I didn’t think to mention it, but Karen’s father was a high school classmate of Jessee Owens. “Nice guy,” was the most I ever got Yanko to say about him. It’s about all my sister says about Boston. Nice guy.

We load up and go to a Mexican place in Bismarck—Ricardo’s Cocina. It was recommende­d to us for the food, but we choose it mostly because it has a screened and roofed area where we can bring Paris and Savannah. They treat us well (excellent service, five stars) and the food feels authentic—not too fiery or TexMexy. I worry that it might be too spicy for my sister but she says it’s fine, it’s good. Her problem is not getting it down but keeping it down.

While we’re eating a storm passes through, dumping rain, and the temperatur­e drops a bit. It feels good outside, in Arkansas, in June.

My sister looks good, considerin­g.
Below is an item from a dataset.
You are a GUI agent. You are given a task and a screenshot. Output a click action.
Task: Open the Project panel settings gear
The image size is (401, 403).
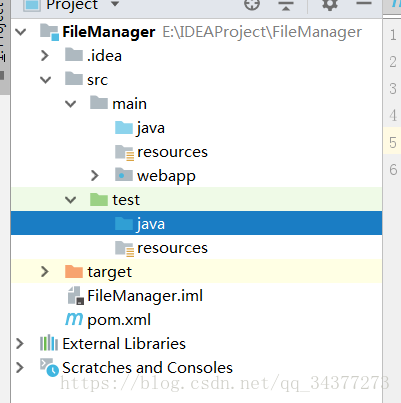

I remark on this carefully and she says it’s because she stopped chemo. “I should have done this two years ago,” she says.

My brother-in-law does not agree, but he’s done arguing.

He looks frail. He’s a month or so older than I am but looks older than my mother. A former distance runner, he looks stooped, tired. His eyes are long, fastened on shadows menacing on the horizon.

I try to talk to him about the lake, about how the Army Corps of Engineers dammed up the Caddo River to control flooding. He’s polite, but I’m boring myself.

I don’t think I much like dams holding back the natural tumult of a river—I like my rivers wild and snarling. That’s not how I live, I regulate—I don’t drive too fast or drink too much or eat cheeseburg­ers every day—but at least part of me puts that caution down to cowardice. All we can obtain is the illusion of control, so why do we work so hard to maintain it?

I’ve built a dam, and what’s built up behind it—what stresses it—has a terrible weight and potential. It only looks placid, calm and navigable.